WHAT THE TASK REQUIRES: Leaving out every picture, output the records below exactly as they are.
━━ RECORDS FOR PROCESSING ━━
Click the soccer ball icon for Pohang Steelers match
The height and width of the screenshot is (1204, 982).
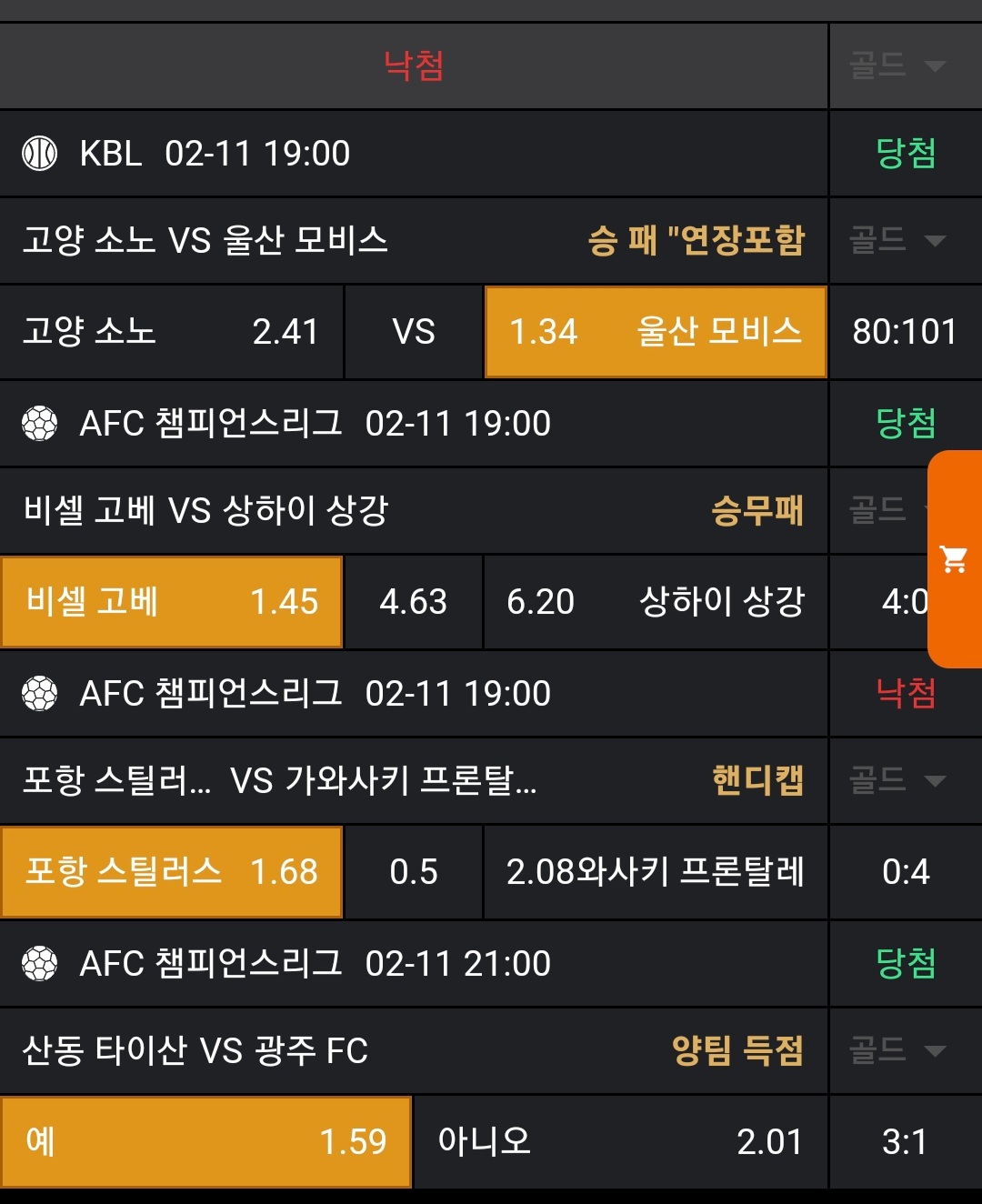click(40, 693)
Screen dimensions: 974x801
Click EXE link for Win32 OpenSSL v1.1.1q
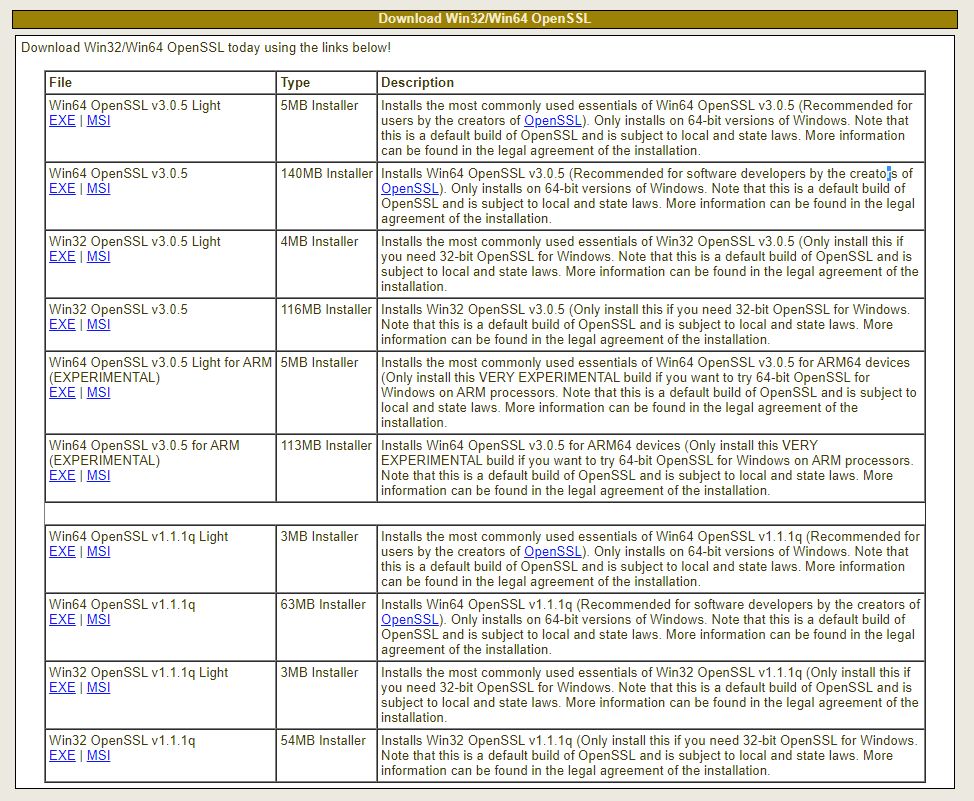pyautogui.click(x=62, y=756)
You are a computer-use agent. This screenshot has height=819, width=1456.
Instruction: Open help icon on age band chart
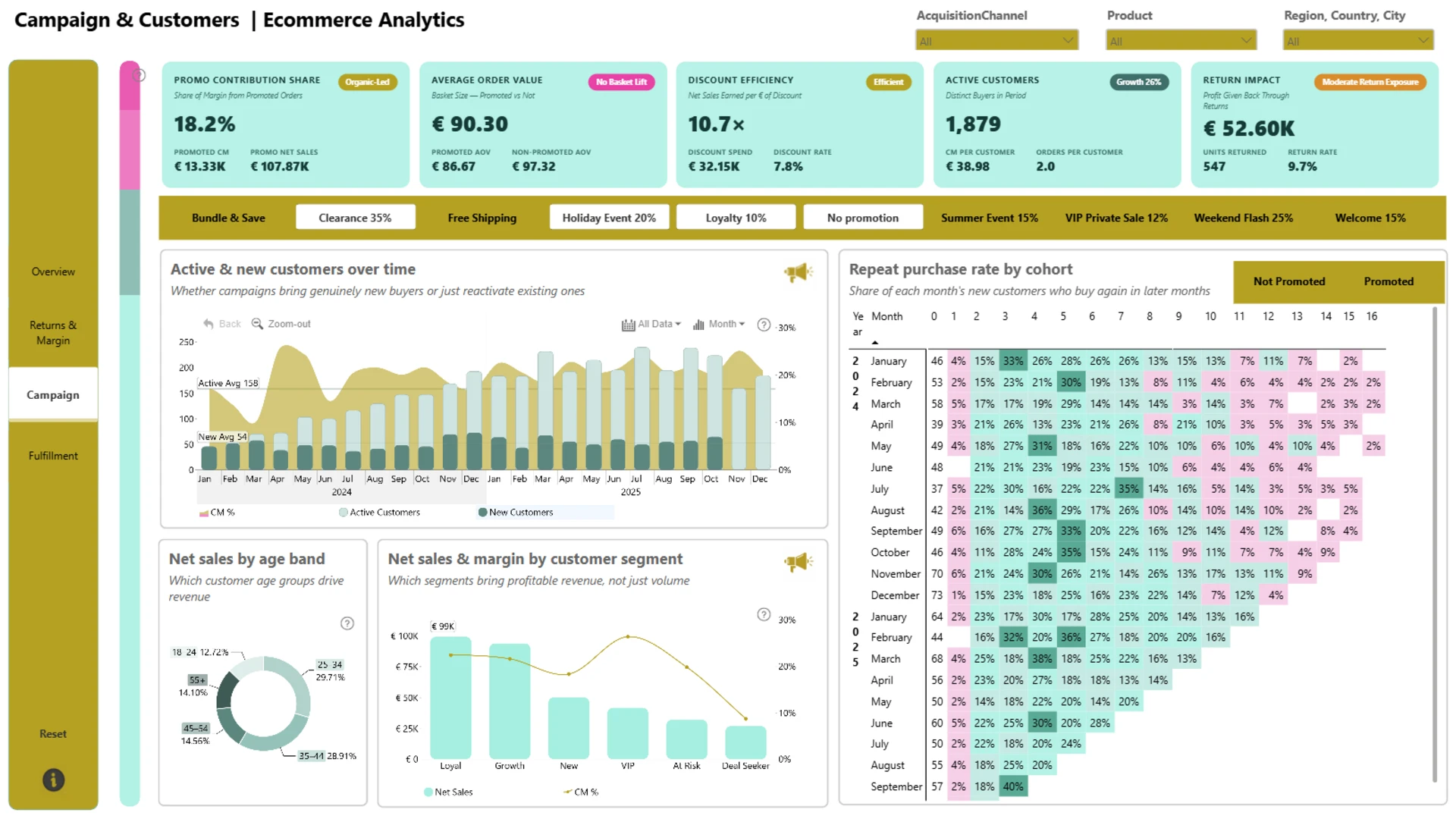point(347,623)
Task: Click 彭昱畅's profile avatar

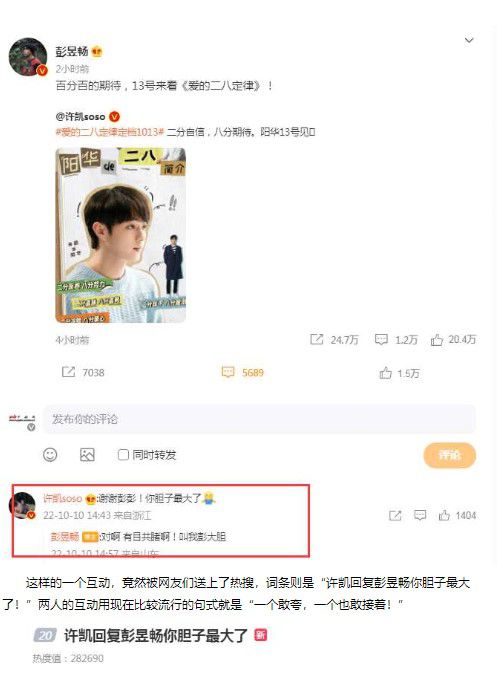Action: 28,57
━━━
YOUR RESPONSE:
Click the soccer ball icon for Pohang Steelers match
The height and width of the screenshot is (1204, 982).
click(40, 693)
Screen dimensions: 974x801
Click EXE link for Win32 OpenSSL v1.1.1q
pyautogui.click(x=62, y=756)
You are a computer-use agent. This screenshot has height=819, width=1456.
Instruction: Open help icon on age band chart
point(347,623)
Task: Click 彭昱畅's profile avatar

Action: 28,57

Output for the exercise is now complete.